A partire dall’ 8 marzo scorso, abbiamo assistito al susseguirsi di una serie di atti normativi (decreti del Presidente del Consiglio, del Ministero della Salute, ordinanza Regionali ecc.) che, nel tentativo di contenere l’epidemia in atto, hanno introdotto forti limitazioni alla libertà di movimento dei cittadini. Dapprima limitate a certi territori, poi estese a livello nazionale, e prorogate – almeno ad oggi – fino al prossimo 13 aprile (d.p.c.m. 1 aprile 2020).
Con ciò sollevando, come immaginabile, una serie infinita di dubbi e questioni con riguardo alle modifiche che tali atti normativi avrebbero determinato sulle modalità di frequentazione dei figli, da parte di genitori separati.
I primi due atti governativi (dd.pp.cc.mm. dell’ 8 e 9 marzo 2020), prevedevano anche delle eccezioni ai divieti di spostamento per “comprovate esigenze lavorative o situazioni di necessità ovvero spostamenti per motivi di salute”.
Successivamente, le due ordinanze del Ministero della Salute del 20 e 22 marzo 2020 hanno imposto il divieto “a trasferirsi o spostarsi con mezzi di trasporto pubblici o privati in comune diverso da quello in cui si trovano, salvo che per comprovate esigenze lavorative, di assoluta urgenza ovvero per motivi di salute”.

--------------------------------------------------

Nel testo sulle limitazioni agli spostamenti, fino a quale data risultano prorogate tali limitazioni?

Materiale fornito –
--------------------------------------------------

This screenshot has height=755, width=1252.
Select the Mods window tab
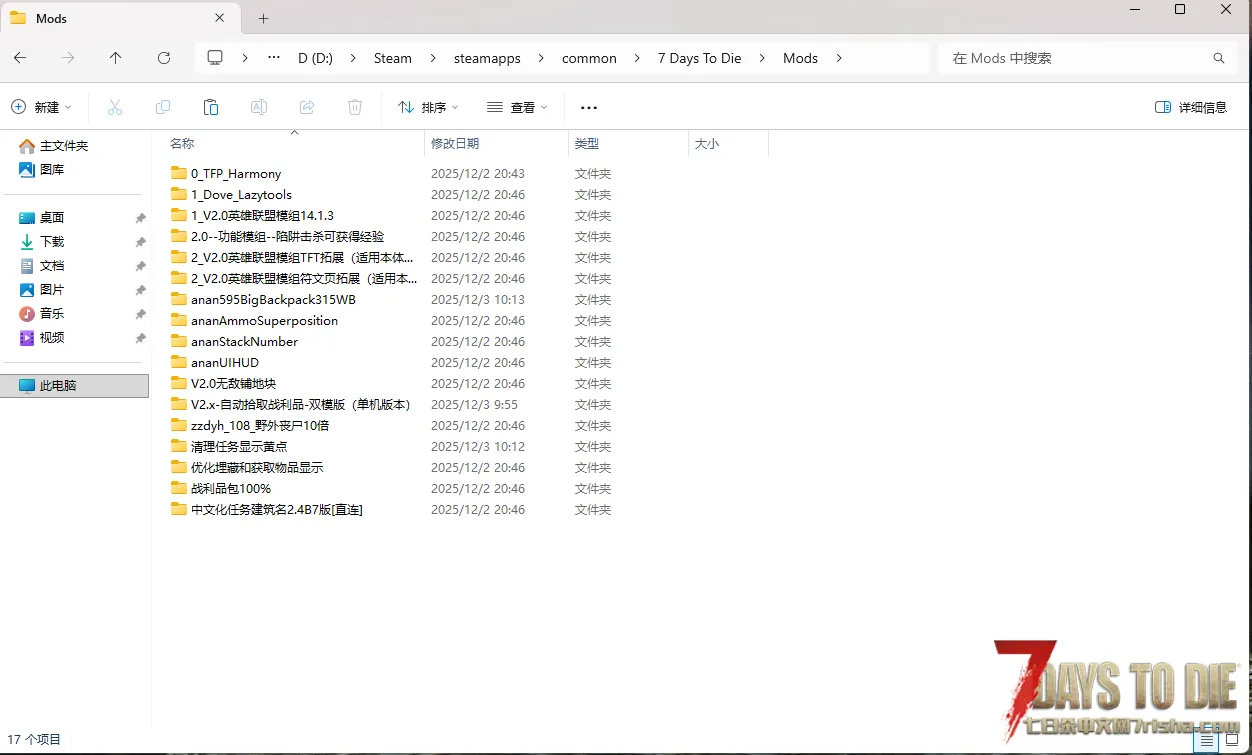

--------------------------------------------------

Risposta completa – Fino al 13 aprile, con il d.p.c.m. del 1 aprile 2020.